REQUIRED ACTION :: Continue the forum thread about tokens-per-minute rate limits for older API models, picking up after its last sentence.

EXCERPTED PASSAGE ::
With the following addition on TPM for various models:
For our older models, the **TPM** (tokens per minute) unit is different depending on the model version:
|TYPE|1 TPM EQUALS|
| --- | --- |
|davinci|1 token per minute|
|curie|25 tokens per minute|
|babbage|100 tokens per minute|
|ada|200 tokens per minute|
In practical terms, this means you can send approximately 200x more tokens per minute to an `ada` model versus a `davinci` model.
Two questions, as this is confusing:
(1) My account page shows rate limits; specifically, it shows 3,000 (RPM) and 250,000 (TPM) for the Babbage models. Is the documentation out of date?
(2) Would my Babbage TPM be 250,000 x 100 = 25,000,000 per minute? If so, I assume the only way to saturate this would be by batching prompts into a single request (given that 2,048 x 3500 doesn’t even get close to 35 million)?
The documentation isn’t always exactly correct. I would assume whatever is shown on your account rate-limit page is accurate for your API account.

SUPPLIED DATA ::
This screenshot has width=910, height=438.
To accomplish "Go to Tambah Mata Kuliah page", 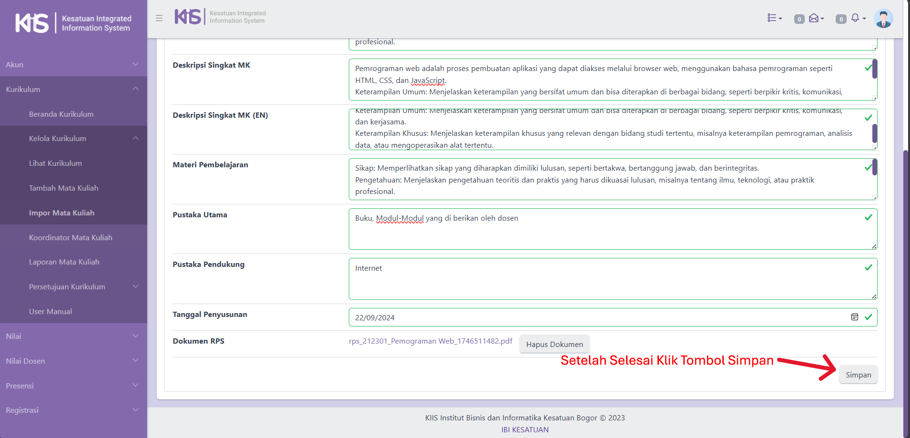I will [63, 188].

EXERCISE ANSWER ::
Yes, your babbage limit would effectively be 25M tokens per minute. If you are limited to 3,000 RPM at 2048 tokens per prompt, without batching you are correct that you would not come close to hitting the TPM limit. That said, remember TPM counts tokens in and out, so depending on how verbose your responses are you could effectively be doubling your use rate.
Regarding #2, I agree that this is what one would expect based on the documentation. However, I just ran a bunch of tests and can confirm that I am running into a 250,000 TPM limit when submitting batched requests. So the multipliers do not appear in effect, unfortunately.
Can anyone from OpenAI confirm that this is intentional?
Brief update: after some more experimentation, it does seem like the limit is slightly higher than 250K TPM, but nowhere near close to a 100x multiplier. More like a ~2x multiplier, anything beyond that I can’t sustain before hitting rate limits.